### TEXT

If SDMA is used to update the GPU PTEs, there is a delay. The MMU
notifier is synchronous, so it shouldn't be a problem. You just
wait for
the SDMA job to complete before returning. When updating PTEs with new
valid addresses, it's asynchronous. But the GPU will continue retrying
on the invalid entry until SDMA finishes. So it's also implicitly
synchronized on the GPU side.

Regards,
      Felix


On 2018-09-10 05:42 AM, Christian König wrote:

Hi Felix & Oak,

over the weekend I had the idea that we could just use the shadow BOs
to have the current state in a page fault. They are GTT BOs and CPU
accessible anyway.

Regards,
Christian.

Am 08.09.2018 um 09:34 schrieb Christian König:

Hi Felix,

But why do you want to update page tables when there is no more
user
mode context that cares about them? Is this just to allow pending
work
to complete after the user mode context is gone? To prevent hangs?

The problem I'm see is that we still don't have a reliable way of
killing a command submission while making sure that no more
faults of
it are in the flight.

E.g. the HWS has a function to kill a running job on the hardware,
but that only works for compute and there is no way of telling when
that operation has finished.

### RAW DATA
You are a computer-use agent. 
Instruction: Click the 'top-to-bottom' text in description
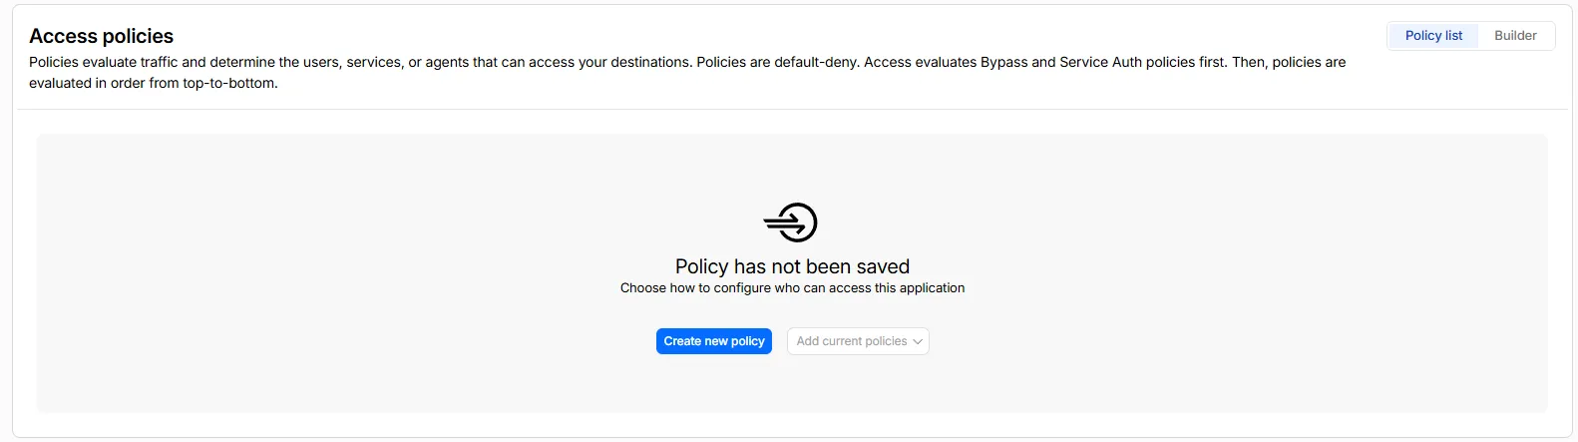[x=228, y=83]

### GIVEN REQUEST A
Answer these questions about the GPU page table thread:
(i) Which notifier does Felix call synchronous?
(ii) What kind of BOs does Christian say the shadow BOs are?
(iii) For which kind of work does the HWS function for killing a running job work?
### GIVEN REQUEST B
In the GPU page table thread, write out the stretch from "over the weekend" through "accessible anyway.", swapping "weekend" for "holiday".

### RIGHT ANSWER A
(i) The MMU notifier.
(ii) GTT BOs, which are CPU accessible.
(iii) Compute.

### RIGHT ANSWER B
over the holiday I had the idea that we could just use the shadow BOs
to have the current state in a page fault. They are GTT BOs and CPU
accessible anyway.